*Aim of the task*. When you reach the line with "Open the Search magnifier in the menu bar" in the listing below, transcribe it and each line after it up to and including the line with "Click the zoom", exactly and with nothing else.

[Provided records Boundary: Start]

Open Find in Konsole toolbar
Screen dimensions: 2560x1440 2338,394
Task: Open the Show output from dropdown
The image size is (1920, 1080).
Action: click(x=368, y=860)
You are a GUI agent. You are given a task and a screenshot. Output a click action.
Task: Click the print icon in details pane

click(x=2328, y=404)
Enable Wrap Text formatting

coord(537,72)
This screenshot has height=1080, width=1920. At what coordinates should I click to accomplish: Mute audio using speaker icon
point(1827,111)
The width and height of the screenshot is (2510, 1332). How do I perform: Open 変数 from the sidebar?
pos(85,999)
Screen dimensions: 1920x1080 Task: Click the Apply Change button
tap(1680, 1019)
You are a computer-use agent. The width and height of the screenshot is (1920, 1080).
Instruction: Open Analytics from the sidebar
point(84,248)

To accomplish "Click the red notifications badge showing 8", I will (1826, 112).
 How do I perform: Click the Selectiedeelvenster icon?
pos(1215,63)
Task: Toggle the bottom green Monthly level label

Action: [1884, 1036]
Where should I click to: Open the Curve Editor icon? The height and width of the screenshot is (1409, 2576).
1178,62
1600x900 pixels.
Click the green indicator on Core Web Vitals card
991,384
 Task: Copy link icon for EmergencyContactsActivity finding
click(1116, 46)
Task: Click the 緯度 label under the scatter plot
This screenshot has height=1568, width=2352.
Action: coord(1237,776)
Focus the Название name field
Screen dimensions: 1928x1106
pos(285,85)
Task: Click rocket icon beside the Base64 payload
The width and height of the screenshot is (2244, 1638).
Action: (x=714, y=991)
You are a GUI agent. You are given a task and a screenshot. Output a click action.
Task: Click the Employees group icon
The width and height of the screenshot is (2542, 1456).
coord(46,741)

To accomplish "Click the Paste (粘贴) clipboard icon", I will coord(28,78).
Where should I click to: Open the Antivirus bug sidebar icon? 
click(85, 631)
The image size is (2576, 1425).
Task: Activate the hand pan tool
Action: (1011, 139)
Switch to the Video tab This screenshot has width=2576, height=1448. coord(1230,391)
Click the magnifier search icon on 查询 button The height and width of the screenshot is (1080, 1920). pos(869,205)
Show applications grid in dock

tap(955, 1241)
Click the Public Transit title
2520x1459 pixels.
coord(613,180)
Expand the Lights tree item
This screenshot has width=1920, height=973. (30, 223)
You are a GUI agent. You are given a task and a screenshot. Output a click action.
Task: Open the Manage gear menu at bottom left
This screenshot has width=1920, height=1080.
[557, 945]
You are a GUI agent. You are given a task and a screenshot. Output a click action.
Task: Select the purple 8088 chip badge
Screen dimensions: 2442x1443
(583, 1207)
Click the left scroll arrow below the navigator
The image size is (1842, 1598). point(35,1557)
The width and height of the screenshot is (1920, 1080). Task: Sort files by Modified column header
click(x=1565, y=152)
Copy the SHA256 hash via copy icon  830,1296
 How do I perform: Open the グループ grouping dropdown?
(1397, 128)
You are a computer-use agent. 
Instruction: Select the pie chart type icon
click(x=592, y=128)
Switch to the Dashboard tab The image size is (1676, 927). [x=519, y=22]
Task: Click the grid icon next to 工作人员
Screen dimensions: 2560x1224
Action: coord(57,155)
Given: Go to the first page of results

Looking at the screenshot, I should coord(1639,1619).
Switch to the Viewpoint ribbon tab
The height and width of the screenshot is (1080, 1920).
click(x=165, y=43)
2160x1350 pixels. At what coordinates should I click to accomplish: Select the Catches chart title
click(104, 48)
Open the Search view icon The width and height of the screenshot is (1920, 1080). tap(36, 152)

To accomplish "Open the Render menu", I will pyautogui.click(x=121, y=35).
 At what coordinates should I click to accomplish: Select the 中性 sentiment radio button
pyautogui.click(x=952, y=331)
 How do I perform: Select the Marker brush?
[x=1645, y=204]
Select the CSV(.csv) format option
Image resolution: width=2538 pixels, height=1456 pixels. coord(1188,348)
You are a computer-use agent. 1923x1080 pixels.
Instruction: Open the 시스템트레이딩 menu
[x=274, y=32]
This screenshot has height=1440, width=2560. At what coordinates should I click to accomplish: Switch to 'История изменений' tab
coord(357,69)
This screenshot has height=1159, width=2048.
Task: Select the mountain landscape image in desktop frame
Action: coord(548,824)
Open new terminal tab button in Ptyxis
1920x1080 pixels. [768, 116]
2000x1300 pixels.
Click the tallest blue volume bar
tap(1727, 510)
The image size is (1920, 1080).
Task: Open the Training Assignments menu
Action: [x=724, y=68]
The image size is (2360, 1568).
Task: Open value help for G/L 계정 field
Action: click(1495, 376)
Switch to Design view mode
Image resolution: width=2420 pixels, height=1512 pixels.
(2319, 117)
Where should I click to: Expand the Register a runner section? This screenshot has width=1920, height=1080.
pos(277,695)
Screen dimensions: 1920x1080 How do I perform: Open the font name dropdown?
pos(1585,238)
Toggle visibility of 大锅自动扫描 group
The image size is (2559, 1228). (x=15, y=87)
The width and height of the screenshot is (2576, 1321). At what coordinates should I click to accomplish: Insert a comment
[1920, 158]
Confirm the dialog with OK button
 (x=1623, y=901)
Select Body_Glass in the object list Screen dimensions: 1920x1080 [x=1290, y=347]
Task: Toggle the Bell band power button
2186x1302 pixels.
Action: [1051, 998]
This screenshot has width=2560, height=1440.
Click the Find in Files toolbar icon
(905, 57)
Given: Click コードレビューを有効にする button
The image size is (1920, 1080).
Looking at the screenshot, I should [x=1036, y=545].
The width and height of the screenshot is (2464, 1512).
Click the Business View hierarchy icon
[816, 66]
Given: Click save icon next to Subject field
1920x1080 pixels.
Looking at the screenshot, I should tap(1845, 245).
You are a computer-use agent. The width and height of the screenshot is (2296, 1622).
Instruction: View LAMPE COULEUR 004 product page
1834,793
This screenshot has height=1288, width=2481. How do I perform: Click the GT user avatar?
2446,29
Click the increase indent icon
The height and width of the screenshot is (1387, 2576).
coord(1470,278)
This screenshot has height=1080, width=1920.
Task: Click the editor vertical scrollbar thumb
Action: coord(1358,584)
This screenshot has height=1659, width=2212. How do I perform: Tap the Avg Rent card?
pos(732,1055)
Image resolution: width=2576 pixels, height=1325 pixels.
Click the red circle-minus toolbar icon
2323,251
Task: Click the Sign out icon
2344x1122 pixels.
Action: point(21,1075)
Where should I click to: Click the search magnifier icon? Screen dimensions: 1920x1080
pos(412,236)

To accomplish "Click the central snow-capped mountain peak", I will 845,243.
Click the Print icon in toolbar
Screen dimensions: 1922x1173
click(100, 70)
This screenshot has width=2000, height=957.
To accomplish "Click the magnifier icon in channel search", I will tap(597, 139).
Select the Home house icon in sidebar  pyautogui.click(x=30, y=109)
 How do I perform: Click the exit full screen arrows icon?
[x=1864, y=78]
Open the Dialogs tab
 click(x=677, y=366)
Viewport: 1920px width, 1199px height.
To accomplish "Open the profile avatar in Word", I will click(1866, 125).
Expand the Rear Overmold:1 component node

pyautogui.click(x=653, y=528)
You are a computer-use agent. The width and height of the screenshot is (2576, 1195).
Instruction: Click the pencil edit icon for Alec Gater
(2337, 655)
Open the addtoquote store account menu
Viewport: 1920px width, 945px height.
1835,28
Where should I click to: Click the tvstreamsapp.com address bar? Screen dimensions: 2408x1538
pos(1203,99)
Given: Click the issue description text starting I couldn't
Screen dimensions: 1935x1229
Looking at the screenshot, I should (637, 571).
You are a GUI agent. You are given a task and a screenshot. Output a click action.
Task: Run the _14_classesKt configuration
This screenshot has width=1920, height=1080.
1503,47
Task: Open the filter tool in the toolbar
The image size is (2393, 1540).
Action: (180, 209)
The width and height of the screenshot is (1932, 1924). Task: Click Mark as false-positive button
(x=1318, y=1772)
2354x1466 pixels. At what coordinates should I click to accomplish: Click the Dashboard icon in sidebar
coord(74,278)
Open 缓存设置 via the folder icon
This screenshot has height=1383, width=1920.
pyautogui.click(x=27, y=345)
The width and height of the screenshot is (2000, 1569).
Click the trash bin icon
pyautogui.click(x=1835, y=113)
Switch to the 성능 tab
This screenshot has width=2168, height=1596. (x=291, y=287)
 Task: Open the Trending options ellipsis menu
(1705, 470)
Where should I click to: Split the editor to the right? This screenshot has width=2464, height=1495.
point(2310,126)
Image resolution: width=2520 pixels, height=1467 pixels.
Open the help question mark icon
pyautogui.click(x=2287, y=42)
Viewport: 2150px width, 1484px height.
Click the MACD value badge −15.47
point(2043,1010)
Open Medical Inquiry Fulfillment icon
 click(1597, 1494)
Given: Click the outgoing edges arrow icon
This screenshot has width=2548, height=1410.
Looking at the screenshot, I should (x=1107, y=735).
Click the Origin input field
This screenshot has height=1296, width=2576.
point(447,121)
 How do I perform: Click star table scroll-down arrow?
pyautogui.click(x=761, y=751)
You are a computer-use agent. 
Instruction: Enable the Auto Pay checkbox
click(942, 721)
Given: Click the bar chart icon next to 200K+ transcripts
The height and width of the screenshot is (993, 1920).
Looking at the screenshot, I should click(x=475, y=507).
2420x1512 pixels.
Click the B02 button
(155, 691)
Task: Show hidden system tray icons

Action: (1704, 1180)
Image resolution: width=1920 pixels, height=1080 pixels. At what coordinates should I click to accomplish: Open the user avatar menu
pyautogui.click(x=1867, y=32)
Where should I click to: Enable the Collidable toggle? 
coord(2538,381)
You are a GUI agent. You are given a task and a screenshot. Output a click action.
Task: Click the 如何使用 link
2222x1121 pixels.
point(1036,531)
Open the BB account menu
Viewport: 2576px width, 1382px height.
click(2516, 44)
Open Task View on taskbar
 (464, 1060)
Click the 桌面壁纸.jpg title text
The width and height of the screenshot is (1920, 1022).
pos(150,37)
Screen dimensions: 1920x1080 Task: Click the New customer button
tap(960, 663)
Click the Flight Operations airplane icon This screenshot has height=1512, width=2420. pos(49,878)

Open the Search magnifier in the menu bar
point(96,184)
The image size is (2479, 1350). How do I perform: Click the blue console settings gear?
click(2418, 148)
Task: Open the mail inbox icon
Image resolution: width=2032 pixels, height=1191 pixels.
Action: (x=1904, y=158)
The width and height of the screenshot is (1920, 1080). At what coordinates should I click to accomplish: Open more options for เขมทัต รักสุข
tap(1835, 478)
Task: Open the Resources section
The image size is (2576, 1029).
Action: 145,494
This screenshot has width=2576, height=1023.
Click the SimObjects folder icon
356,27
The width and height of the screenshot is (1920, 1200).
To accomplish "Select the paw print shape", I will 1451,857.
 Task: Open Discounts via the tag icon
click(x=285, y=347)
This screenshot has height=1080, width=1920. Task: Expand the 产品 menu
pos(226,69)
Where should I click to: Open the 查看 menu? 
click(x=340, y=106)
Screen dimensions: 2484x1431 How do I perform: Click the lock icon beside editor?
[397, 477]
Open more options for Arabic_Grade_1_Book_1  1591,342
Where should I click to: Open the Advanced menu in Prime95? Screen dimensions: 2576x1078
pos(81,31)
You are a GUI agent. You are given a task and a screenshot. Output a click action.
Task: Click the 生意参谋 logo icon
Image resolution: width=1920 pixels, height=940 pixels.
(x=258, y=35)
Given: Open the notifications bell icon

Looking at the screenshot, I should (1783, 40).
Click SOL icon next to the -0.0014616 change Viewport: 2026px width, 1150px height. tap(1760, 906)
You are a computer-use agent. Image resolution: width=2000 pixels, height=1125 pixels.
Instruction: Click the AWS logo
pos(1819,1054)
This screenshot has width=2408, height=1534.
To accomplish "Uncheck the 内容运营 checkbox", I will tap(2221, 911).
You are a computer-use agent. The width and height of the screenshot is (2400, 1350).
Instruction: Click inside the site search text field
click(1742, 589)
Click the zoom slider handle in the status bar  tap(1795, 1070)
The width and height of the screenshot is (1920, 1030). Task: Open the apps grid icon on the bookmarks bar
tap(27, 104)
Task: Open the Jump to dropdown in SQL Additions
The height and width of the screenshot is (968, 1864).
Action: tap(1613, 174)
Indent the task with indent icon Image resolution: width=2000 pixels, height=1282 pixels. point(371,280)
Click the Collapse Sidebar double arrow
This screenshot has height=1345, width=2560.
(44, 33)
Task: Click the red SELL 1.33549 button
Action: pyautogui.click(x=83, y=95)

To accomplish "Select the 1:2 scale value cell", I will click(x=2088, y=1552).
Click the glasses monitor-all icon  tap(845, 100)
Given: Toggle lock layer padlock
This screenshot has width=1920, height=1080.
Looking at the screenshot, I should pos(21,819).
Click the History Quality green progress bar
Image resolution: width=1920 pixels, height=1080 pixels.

[Provided records Boundary: End]

*Written response*.
Open the Search magnifier in the menu bar
point(96,184)
The image size is (2479, 1350). How do I perform: Click the blue console settings gear?
click(2418, 148)
Task: Open the mail inbox icon
Image resolution: width=2032 pixels, height=1191 pixels.
Action: (x=1904, y=158)
The width and height of the screenshot is (1920, 1080). At what coordinates should I click to accomplish: Open more options for เขมทัต รักสุข
tap(1835, 478)
Task: Open the Resources section
The image size is (2576, 1029).
Action: 145,494
This screenshot has width=2576, height=1023.
Click the SimObjects folder icon
356,27
The width and height of the screenshot is (1920, 1200).
To accomplish "Select the paw print shape", I will 1451,857.
 Task: Open Discounts via the tag icon
click(x=285, y=347)
This screenshot has height=1080, width=1920. Task: Expand the 产品 menu
pos(226,69)
Where should I click to: Open the 查看 menu? 
click(x=340, y=106)
Screen dimensions: 2484x1431 How do I perform: Click the lock icon beside editor?
[397, 477]
Open more options for Arabic_Grade_1_Book_1  1591,342
Where should I click to: Open the Advanced menu in Prime95? Screen dimensions: 2576x1078
pos(81,31)
You are a GUI agent. You are given a task and a screenshot. Output a click action.
Task: Click the 生意参谋 logo icon
Image resolution: width=1920 pixels, height=940 pixels.
(x=258, y=35)
Given: Open the notifications bell icon

Looking at the screenshot, I should (1783, 40).
Click SOL icon next to the -0.0014616 change Viewport: 2026px width, 1150px height. tap(1760, 906)
You are a computer-use agent. Image resolution: width=2000 pixels, height=1125 pixels.
Instruction: Click the AWS logo
pos(1819,1054)
This screenshot has width=2408, height=1534.
To accomplish "Uncheck the 内容运营 checkbox", I will tap(2221, 911).
You are a computer-use agent. The width and height of the screenshot is (2400, 1350).
Instruction: Click inside the site search text field
click(1742, 589)
Click the zoom slider handle in the status bar  tap(1795, 1070)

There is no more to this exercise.